One by one this morning, each pink-dressed protester took the mic to explain why she should be named Miss America for her belief in peace and tolerance. “I miss kindness and understanding,” one said. “I want to bring our troops home from Afghanistan and Iraq,” said another. Others declared their opposition to endless war, their respect for immigrants, their desire to see police prosecuted for killing black men. Behind them, other Code Pink women held signs: “Refugees Welcome” “Trump Is A Racist.”
Public Square’s free speech tradition dates back to 1872, when the city set up a speakers’ platform in its northwest quadrant. Tom L. Johnson, Cleveland’s mayor from 1901 to 1909, defended the right of anyone to protest there. When a statue of Johnson was installed there in 1915, the inscription noted that it was “located on the spot he dedicated to the freedom of speech.”
When Public Square was redesigned, I was afraid it’d be done without free speech enough in mind, especially during the RNC. But this week, the square is upholding its role as a public forum.

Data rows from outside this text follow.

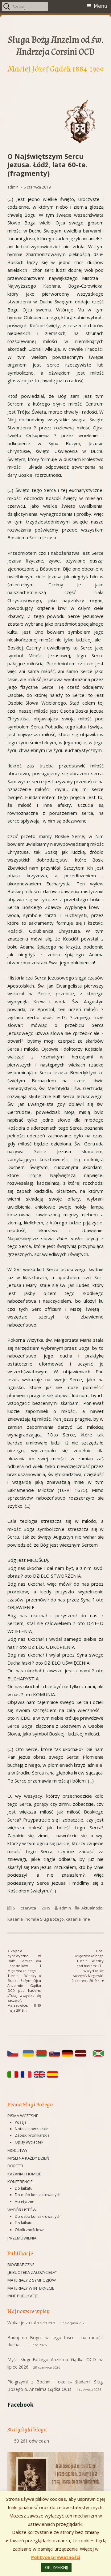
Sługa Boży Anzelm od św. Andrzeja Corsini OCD (55, 46)
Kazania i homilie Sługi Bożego (35, 1919)
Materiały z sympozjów (31, 2280)
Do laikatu (23, 2188)
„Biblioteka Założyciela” (32, 2272)
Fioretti (15, 2166)
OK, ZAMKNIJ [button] (56, 2567)
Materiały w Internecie (30, 2288)
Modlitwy (17, 2150)
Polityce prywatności (55, 2557)
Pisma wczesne (22, 2115)
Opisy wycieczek (29, 2142)
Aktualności (92, 1908)
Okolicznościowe (29, 2229)
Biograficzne (21, 2264)
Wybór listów (21, 2210)
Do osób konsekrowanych (37, 2194)
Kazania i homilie (24, 2174)
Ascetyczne (24, 2201)
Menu (100, 6)
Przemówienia (21, 2238)
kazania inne (78, 1919)
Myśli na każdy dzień (28, 2158)
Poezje (21, 2122)
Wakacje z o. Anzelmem (31, 2323)
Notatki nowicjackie (31, 2128)
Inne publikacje (22, 2296)
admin (12, 187)
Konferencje (20, 2181)
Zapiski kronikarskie (32, 2135)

Another protest brewed on the square as Code Pink’s ended. About 20 demonstrators had donned huge canvas cloaks with a red-brick pattern painted on them. “Wall off Trump,” each read.
“We are here today to combat Trump’s violent rhetoric,” said Benjamin Schrader of Colorado, one part of the wall, “calling Mexicans violent rapists and murderers. And then his rhetoric around foreign policy: advocating war crimes, killing innocent civilians, advocating torture.”

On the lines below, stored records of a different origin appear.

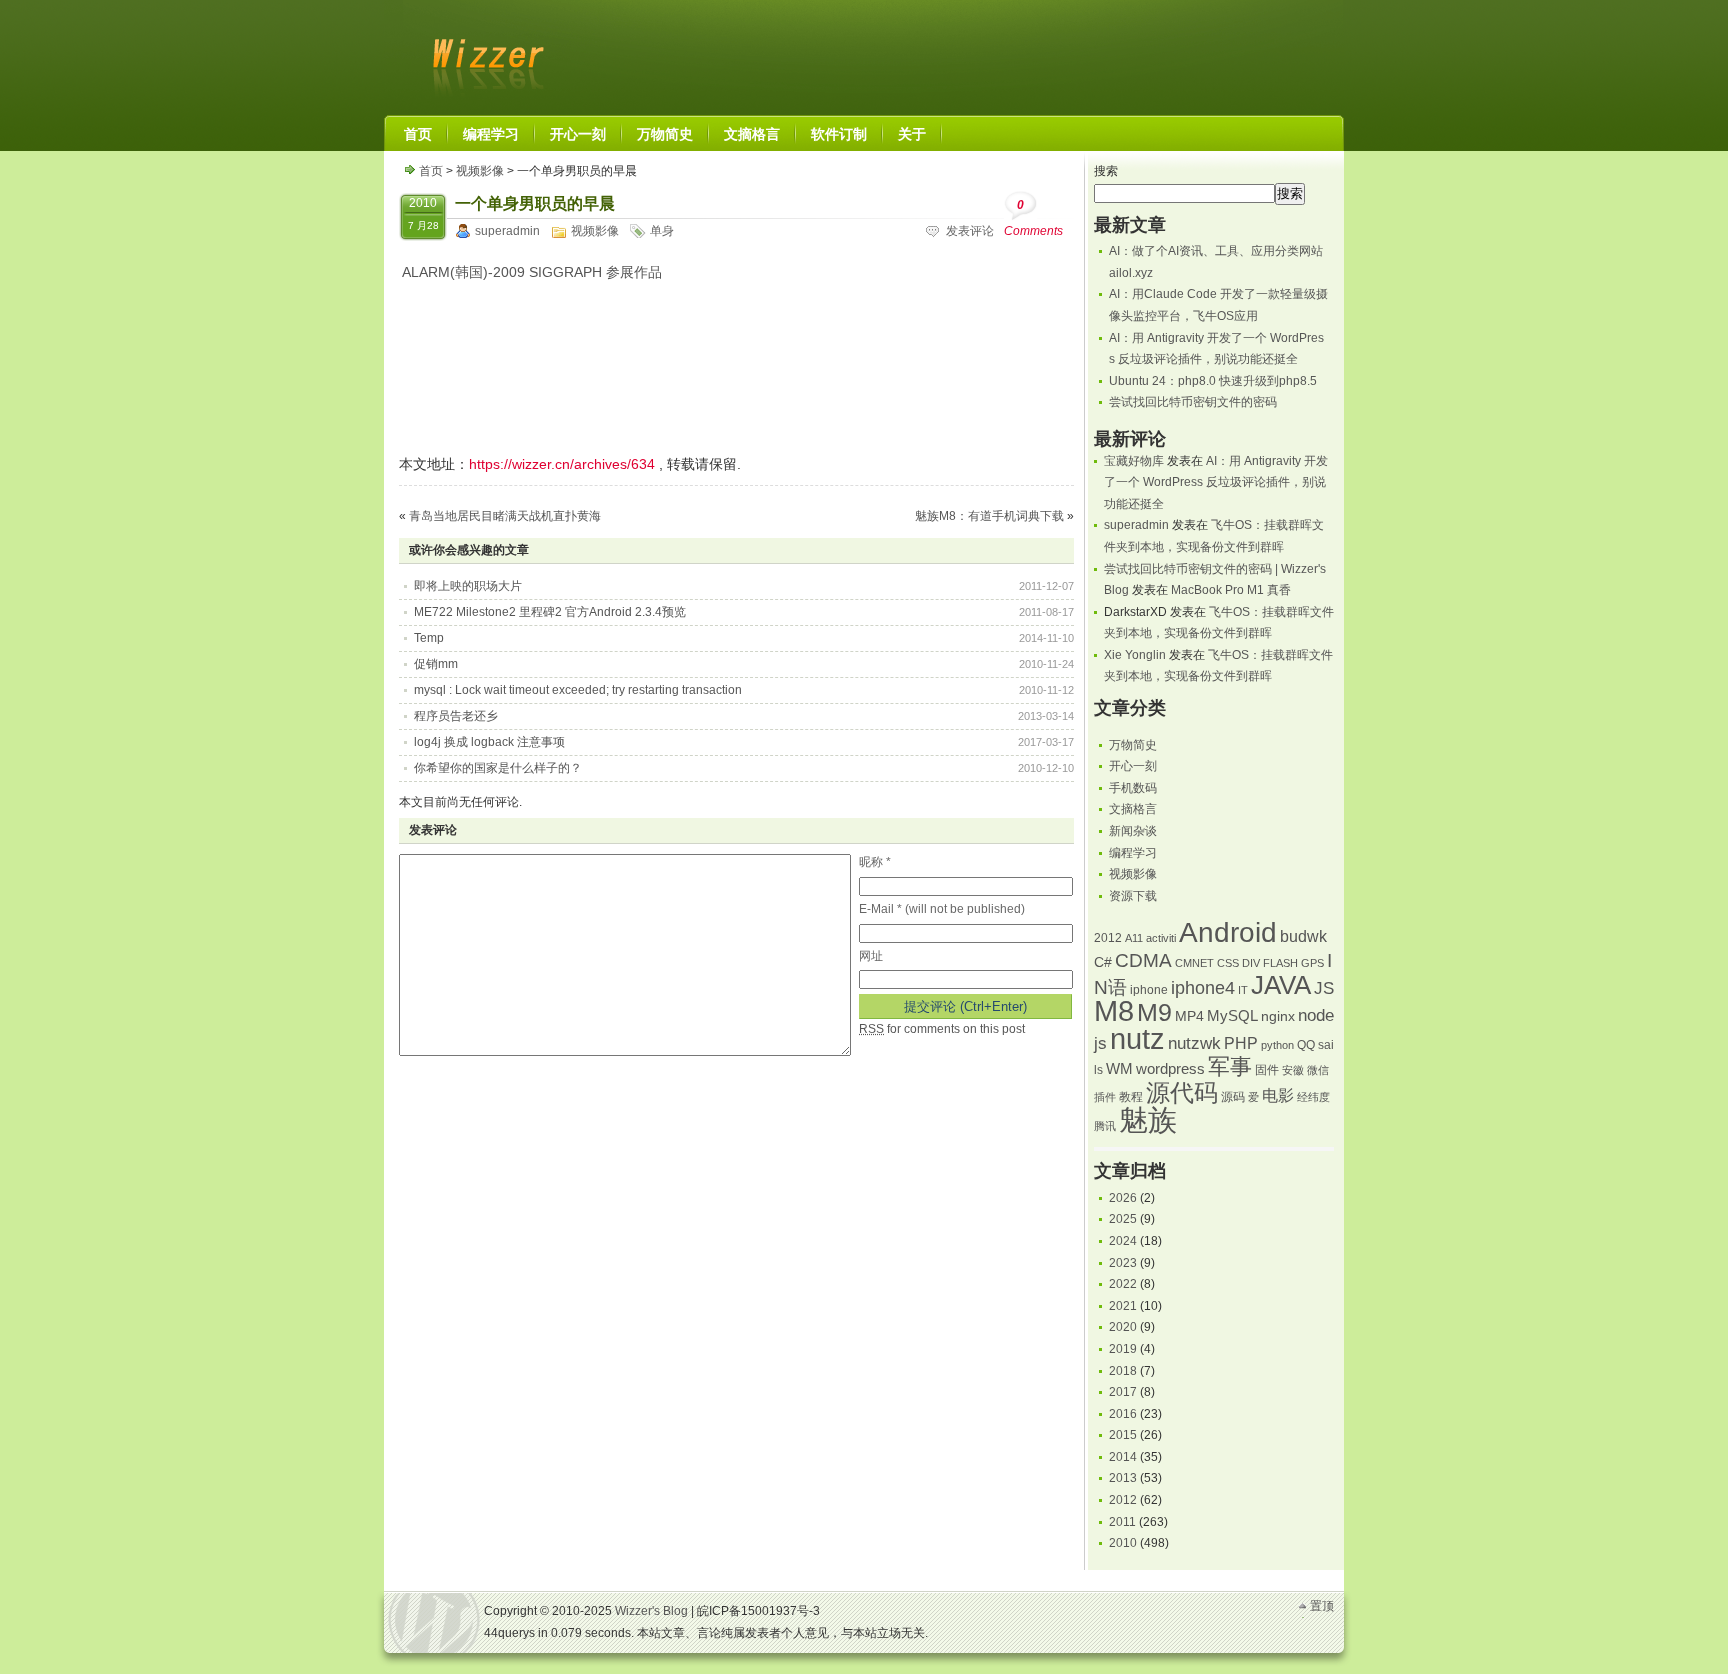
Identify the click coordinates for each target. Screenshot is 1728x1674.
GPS (1312, 963)
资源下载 (1133, 896)
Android (1228, 932)
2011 (1122, 1522)
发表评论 (970, 231)
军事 (1230, 1066)
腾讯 (1105, 1126)
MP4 (1189, 1016)
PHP (1241, 1043)
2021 (1123, 1306)
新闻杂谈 (1133, 831)
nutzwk (1194, 1043)
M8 (1114, 1011)
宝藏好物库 (1134, 461)
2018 (1123, 1371)
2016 (1123, 1414)
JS (1324, 988)
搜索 (1106, 171)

Others defended Trump. “Why do you put locks on your door?” shouted a man wearing a red Trump hat. More than a dozen journalists surrounded him, pointing TV and still cameras, boom mikes and smartphones. “So you don’t allow just anyone to come to your home!”
Julian Raven stood nearby, holding up his enormous painting of Trump’s face, an American flag, the Earth in space, and a very badass-looking eagle. “Donald Trump is a consummate executive, trained in the school of hard knocks,” said Raven, an alternate RNC delegate from Elmira, New York.
A young guy with unruly hair, dressed in black, walked up to Raven and pointed at Trump’s pale face. “Isn’t he orange?” the guy asked.
“This is a print,” Raven replied. “He is more orange in my original painting.” The guy moved on. “That’s the type of thing I love, this positive interaction,” Raven said.
This is the first presidential election in which Raven can vote. An immigrant from Britain, he became an American citizen last year and has been campaigning for Trump since. “He’s a wrecking ball, in that he’s going to destroy a lot of the encrusted establishment ideas and mannerisms and leadership and restart a lot of things.”
Back at the speakers’ platform, a member of Cleveland Peace Action held a paper Ronald Reagan mask to his face and talked about “freedom fighters in Afghanistan” – how rebels funded by the U.S. in 1980s became part of Taliban. A few dozen people watched, while dozens of others milled about the square. A big guy in pink, with a James Earl Jones-like deep voice, introduced George W. Bush, or rather, a guy in a rubber Bush mask who delivered a mostly incomprehensible speech in a thick Texas drawl. “God bless America! God bless cheap gas!” he declared.
Then came a guy dressed as Trump, including a bright orange wig. “I’m good at war! I’ve had a lot of wars of my own! I’m really good at war! I love war!” he shouted with a Trumpian snarl. His shtick wasn’t a parody, exactly: He was quoting Trump verbatim.
“I know more about ISIS than the generals do, believe me!” he declared. “I know Russia well! I had a major event in Russia two or three years ago – a Miss Universe contest – which was big. Big, big. Incredible!”
Across Superior Avenue, on the square’s north end, Tom Johnson’s statue sat alone, a few dozen yards east of his old perch. The square’s new design has drawn the free-speech action south, leaving only a few people on the north end’s giant lawn.
Johnson gazed south. A Wrap It Up food truck blocked his view of the new speakers’ platform. But his face had an attentive, curious expression. He looked satisfied — and even a little amused.